Graduates will be well positioned for advanced study or for work directly out of college. Congratulations to 2008 York graduate Angelo Damanti, who interned at the FDA lab while earning his diploma and was then hired as a chemistry analyst.
John Jay College of Criminal Justice is drawing on the expertise of approximately 45 faculty members as it starts the University’s first BA in gender studies. Taking an expansive view of the impact of gender and sexuality, the program’s scope is national and global, encompassing social, cultural and historical inquiry.
John Jay and several community colleges are launching dual-degree partnerships to make it easier for students to earn degrees in criminal justice and forensics. Students at Borough of Manhattan, Bronx, Kingsborough, LaGuardia and Queensborough Community Colleges can earn an associate’s degree and, with a certain GPA, automatically be admitted to John Jay as juniors to pursue a BA. The result should be greater access into exciting fields of study and contemporary careeers.
Hostos Community College and City College are similarly teaming up with a dual-degree in mechanical engineering.
On the health care front, the Hunter-Bellevue School of Nursing offers a MS to registered nurses who want to become clinical nurse leaders. This is one of the nation’s first such programs since the American Association of Colleges of Nursing established the category in 2007.

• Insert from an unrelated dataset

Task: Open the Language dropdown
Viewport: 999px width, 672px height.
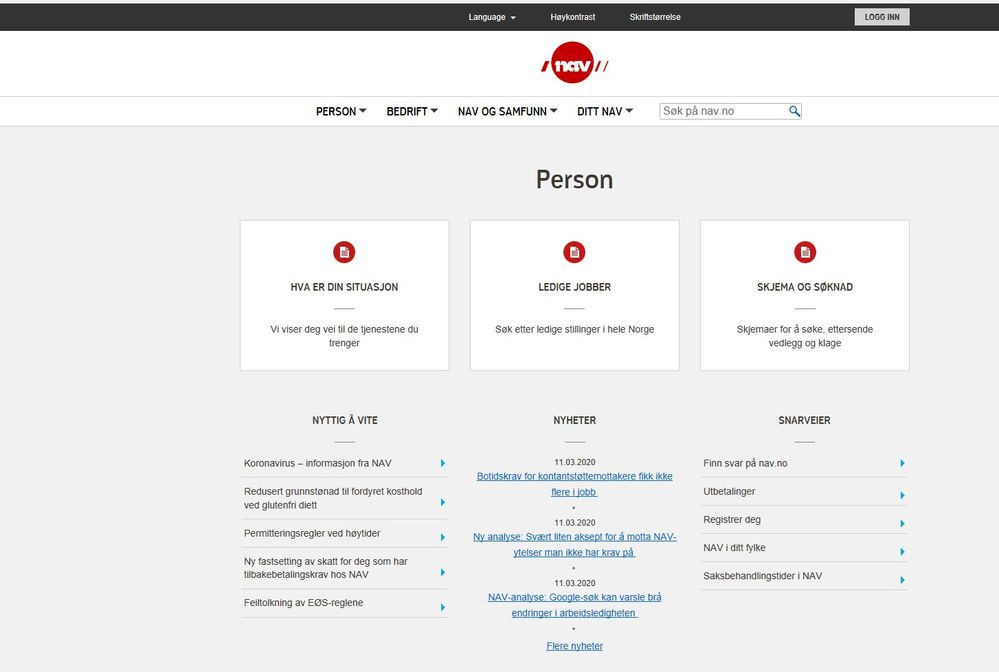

The modern clinical nurse leader blends clinical knowledge with advocacy for patients and organizational and business expertise. She or he manages the health care team (nurses, technicians and other professionals) to improve medical results for patients, minimize risk of error, and assure the flow of information, among other important tasks. Also, in fall, 2007, CUNY began offering the highest level public health degree — doctor of public health (DPH). As of this fall, students will be enrolled in three tracks of the DPH program: community health and sociology, epidemiology, and environmental science.
These highlights of the vigorous expansion of academic offerings reflect CUNY’s progress toward becoming a fully integrated University. Students have an ever-growing number of options, and they can move from associate’s to bachelor’s to graduate programs as their interests and expertise beckon them. This is indeed an exciting time to be at the University, whether you’re a student, faculty member, college president — or chancellor.